Après les réalisations de l'été 1936, le Front populaire va rencontrer des difficultés. Dès septembre-octobre, les rapports avec le patronat s'inversent. Le Front populaire va être lourdement impacté par l'opposition des détenteurs de capitaux, ce qui est décrit dans l'expression de "Mur de l'argent" employée pour la première fois dans les années 1920. En janvier 1937, Léon Blum parle de "pause" face aux fuites de capitaux. Dévalué de 80% en 1928, le franc va connaître de nouvelles dévaluations en 1936 et 1937.
Les grandes réalisations initiales du Front populaire dépendent peu du financement public mais plutôt des grands patrons, les salariés travaillant surtout dans l'industrie.

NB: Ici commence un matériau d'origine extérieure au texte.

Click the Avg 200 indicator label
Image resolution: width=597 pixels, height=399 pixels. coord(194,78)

Reste que le programme du Front populaire prévoit aussi des grands travaux. "Cette stratégie de répondre à la stagnation économique par la dépense publique s'appelle alors la politique de reflation. On dirait aujourd'hui un plan de relance. Cependant, dans les faits, une très petite partie des 20 milliards annoncés dans le plan de 1936 ont effectivement été dépensés", souligne Antoine Jourdan.
L'histoire longue et mouvementée du Front populaire ne peut être réduite à une vision héroïque.

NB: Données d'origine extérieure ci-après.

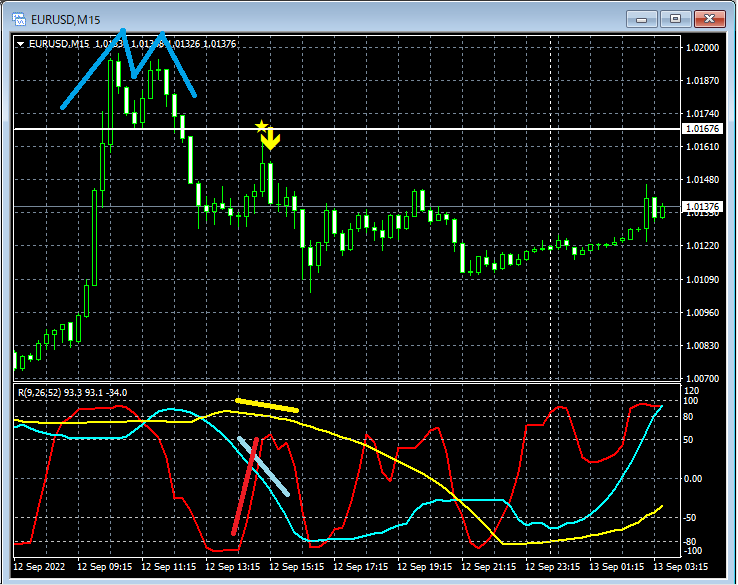This screenshot has width=738, height=585.
Task: Click the EURUSD,M15 chart window icon
Action: pyautogui.click(x=19, y=19)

De nombreuses différences existent avec la situation d'aujourd'hui : le Front Populaire est une coalition de trois forces aux poids comparables, le Nouveau Front populaire est plus hétéroclite de ce point de vue.
Difficile de désigner les successeurs de Léon Blum : le parti socialiste d'aujourd'hui n'est pas la SFIO des années 1930.
Pour autant, l'inspiration du Front Populaire peut se fonder sur différents éléments du programme du Nouveau Front Populaire : augmentation du SMIC, souci de justice fiscale en faisant payer les plus grandes fortunes au service des plus pauvres, mettre en place des prix planchers dans l'agriculture.
"Pour la gauche française, le Front populaire et Léon Blum font partie de son panthéon. Cette référence historique a de l'importance pour s'ancrer dans une continuité, mais il ne faut pas surestimer son impact sur l'électorat", prévient Antoine Jourdan.